Trinkwasser Stüsslingen Stüsslingen: Dumme Sprüche wegen verschmutztem Hahnenwasser

Was tun, wenn das Hahnenwasser plötzlich nicht mehr trinkbar ist? Die Einwohnerinnen von Stüsslingen erleben genau das - und zwar seit fast zwei Wochen. Ein Rundgang im Dorf zeigt unter anderem: Das Restaurant im Dorf hat mehr Mühe mit den blöden Sprüchen als mit dem fehlenden Wasser.

«Das Waschen des Salats ist kompliziert», sagt eine 80-jährige Frau, die schon seit ihrer Kindheit in Stüsslingen lebt. Sie esse jetzt halt etwas weniger Kopfsalat. Sonst seien die Einschränkungen nicht so schlimm. Man habe schon Schlimmeres überlebt.

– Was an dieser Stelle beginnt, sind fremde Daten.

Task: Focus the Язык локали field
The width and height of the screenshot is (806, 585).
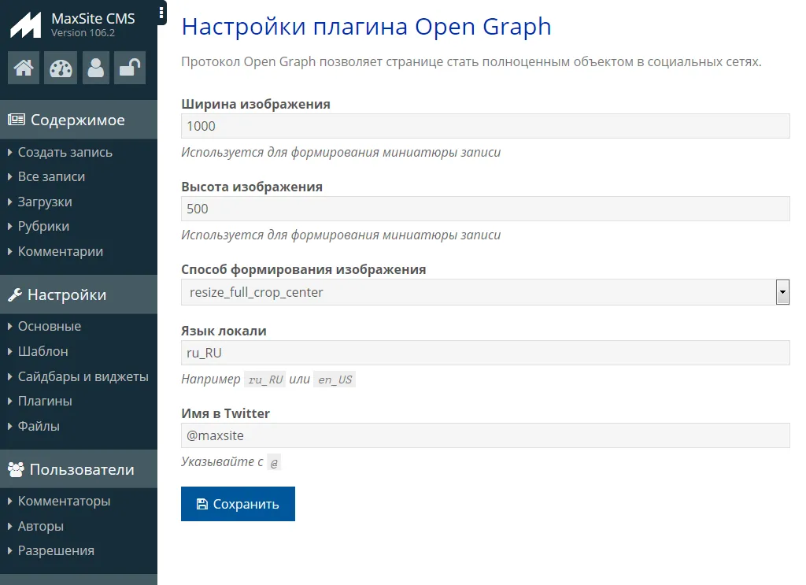Action: 485,353
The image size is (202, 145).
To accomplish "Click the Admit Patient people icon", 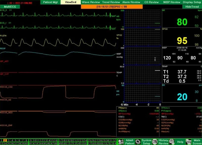I will (121, 142).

Bäuerin Monika Erni erzählt, dass sie das Schweizer Trinkwasser nach diesem Erlebnis viel mehr schätzen werde: «Wenn es wieder gut ist, schätzt man es mehr, wenn man einfach den Hahn aufdrehen kann».

In Stüsslingen darf das Leitungswasser seit knapp zwei Wochen nicht mehr getrunken werden. Auch die neusten Laborwerte vom Mittwoch ändern daran nichts. Für folgende Zwecke sollte man das Wasser nach wie vor mindestens fünf Minuten abkochen:

  • Trinken
  • Zähneputzen
  • Lebensmittel waschen

Die Gemeinde weiss nicht, woher die Verunreinigung kommt. Das Reservoir sei es nicht, auch nicht das Pumpwerk, sagt Gemeinderat Dominik Frauchiger. Die Abklärungen laufen auf Hochtouren. Am Donnerstagmorgen wurde als nächste Massnahme Chlor in die Leitungen gepumpt.

Damit sollen die Fäkalbakterien entfernt werden. Danach wird erneut geprüft, ob das Problem nun gelöst ist. Wann die Einwohner von Stüsslingen ihr Hahnenwasser wieder trinken können, das ist aber weiterhin unklar.